We are pleased to introduce the SunOS Internals course as described
below. We anticipate that this will be a popular offering. 

Course:       UP-450
              SunOS Internals: Data Structures and Algorithms

Duration:     3 days

Dates:        03/20/89 - 03/22/89
              05/15/89 - 15/17/89

Tuition:      $750
Location:     Sun Microsystems Education Center
              1494 California Circle
              Milpitas, CA 95058

	Call our registrar at 800-422-8020.

	When registering, please have this information ready:

	name of student(s)
	company name, invoicing address, phone
	course title (SunOS Internals)
	course number (UP-450)
	date you wish to attend
	terms of payment

	This course provides a broad overview of how the SunOS kernel
	provides its basic services. It will be most useful to those who
	need to learn how these services are provided.  Individuals
	involved in technical and sales support can learn the capabilities
	and limitations of the system; applications developers can learn
	how to effectively and efficiently interface to the system;
	systems programmers without direct experience with the SunOS 
	UNIX kernel can learn how to maintain, tune, and interface to that

	This course is directed to users who have had at least a year of
	experience using the UNIX system. They should have an understanding
	of fundamental algorithms (searching, sorting, and hashing) and
	data structures (lists, queues, and arrays). Students will not need
	to prove relationship with a source license holder, as actual source
	code will not be presented.

	This course will provide a firm background in the SunOS kernel.
	The SunOS kernel supports both the BSD (Berkeley) and AT&T System
	V user interfaces. (In this course, only the BSD user interface
	and services will be covered.) The first half of the course will
	cover basic kernel services, process structure, memory management,
	scheduling, paging and swapping.  The kernel I/O structure will be
	described showing how I/O is multiplexed, special devices are
	handled, and the buffer pool is managed.  The implementation of
	the file system and its capabilities will be described. The
	introduction to the interprocess and networking capabilities of
	the system will provide an overview of networking terminology and
	an example use of the socket interface.  Other related topics
	include performance measurement, system tuning, and security issues.
	The presentations will emphasize code organization, data structure
	navigation, and algorithms. It will not cover the machine specific
	parts of the system such as device drivers.

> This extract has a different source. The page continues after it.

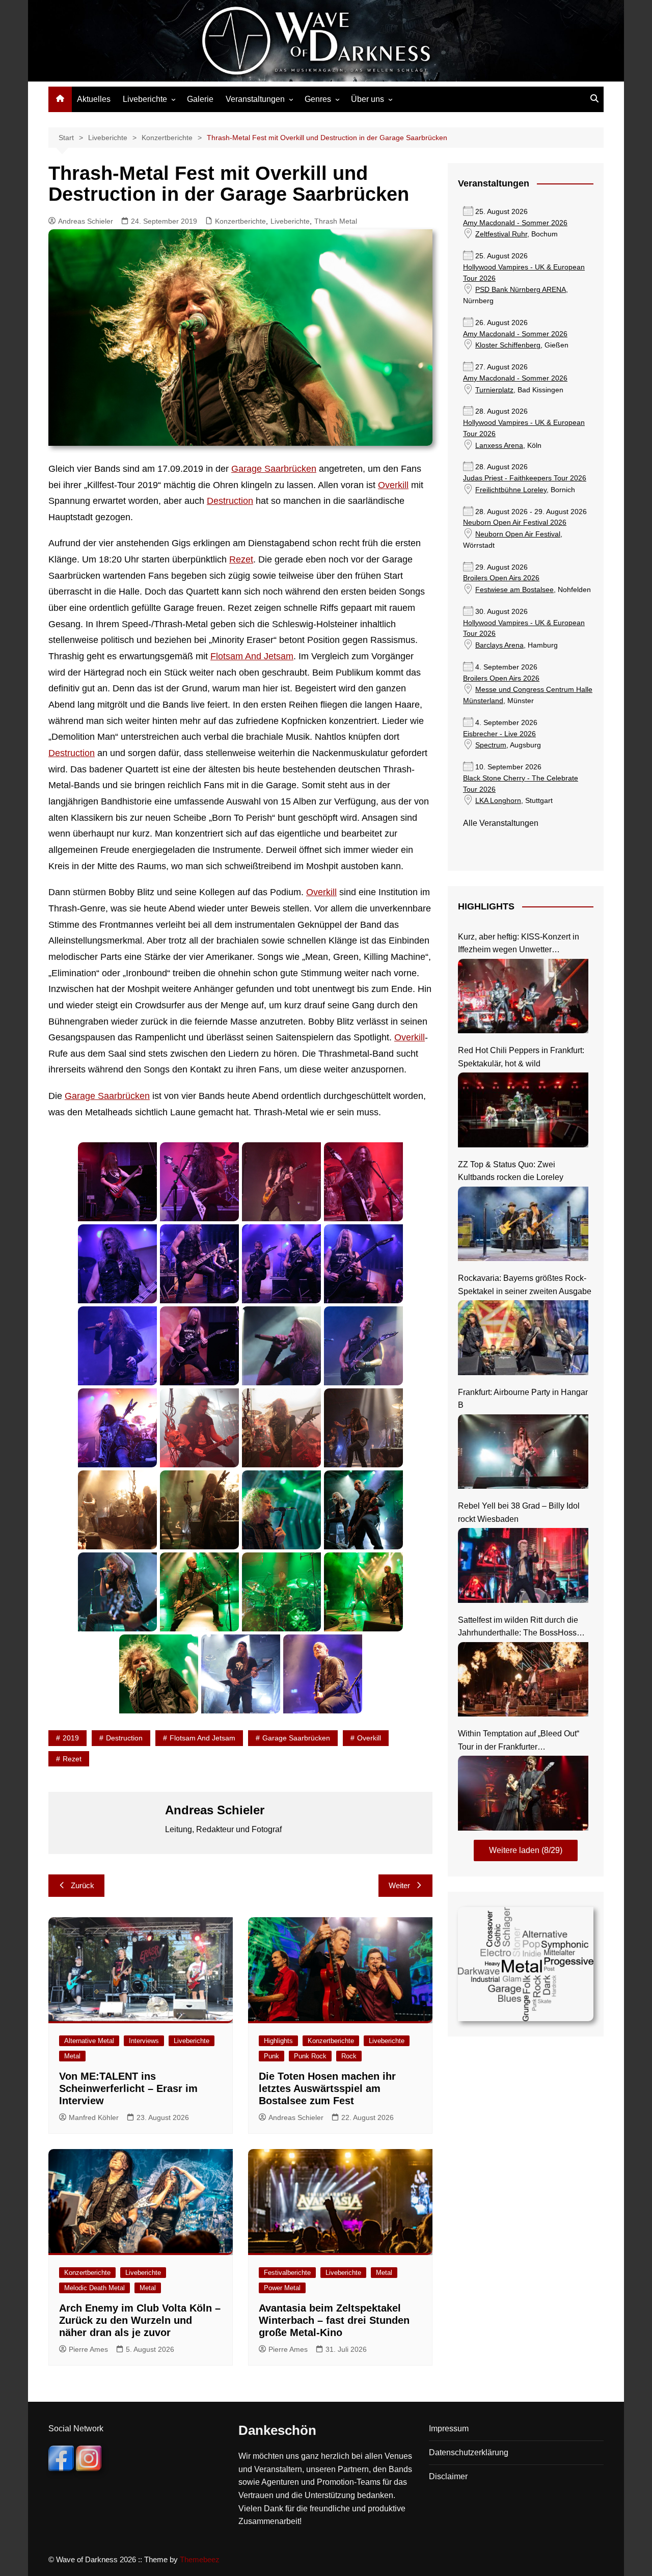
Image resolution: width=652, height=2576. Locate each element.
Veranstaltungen (255, 99)
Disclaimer (448, 2476)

Agenda:       Monday morning - Kernel Overview
              Kernel terminology
              Basic kernel services
              Process structure

              Monday afternoon - Kernel Resource Management
              Memory management
              Paging and swapping
              Tuesday morning - Kernel I/O structure
              Special files
              Line disciplines
              Multiplexing I/O
              Autoconfiguration strategy
              Structure of a disk device driver

              Tuesday afternoon - File System Overview
              File system services
              Block I/O system (buffer cache)
              File system implementation
              Vnodes and NFS

              Wednesday morning - System Tuning
              Performance measurement
              System tuning
              Crash dump analysis
              Security issues

              Wednesday afternoon - Interprocess Communication
              Concepts and terminology
              Basic IPC services
              Example use of IPC and network facilities
              Subnets, address resolution, and trailers
              Routing policy

	Dr. Marshall Kirk McKusick received his undergraduate degree in
	Electrical Engineering from Cornell University.

	His graduate work was done at the University of California, where
	he received Masters degrees in Computer Science and Business
	Administration, and a Ph.D. in the area of programming languages.

	While at Berkeley Dr. McKusick implemented the 4.2BSD fast file
	system and was involved in implementing the Berkeley Pascal system.
	He currently is the Research Computer Scientist at the Berkeley
	Computer Systems Research Group, continuing the development of
	future versions of Berkeley UNIX.

	Dr. McKusick is a director of the Usenix Association, a member of
	the editorial board of UNIX Review Magazine, and a member of ACM
	and IEEE.

	Dr. McKusick is one of the authors of the class text "The Design and
	Implementation of the 4.3 BSD UNIX Operating System".

Class Text:
	Samuel J. Leffler, Marshall Kirk McKusick, Michael J Karels, and
	John S. Quarterman, ``The Design and Implementation of the 4.3 BSD
	UNIX Operating System'', Addison-Wesley Publishing Company, Reading,
	Massachusetts, 1989, 496 pages, $39.95.

	The text will be provided to students in class.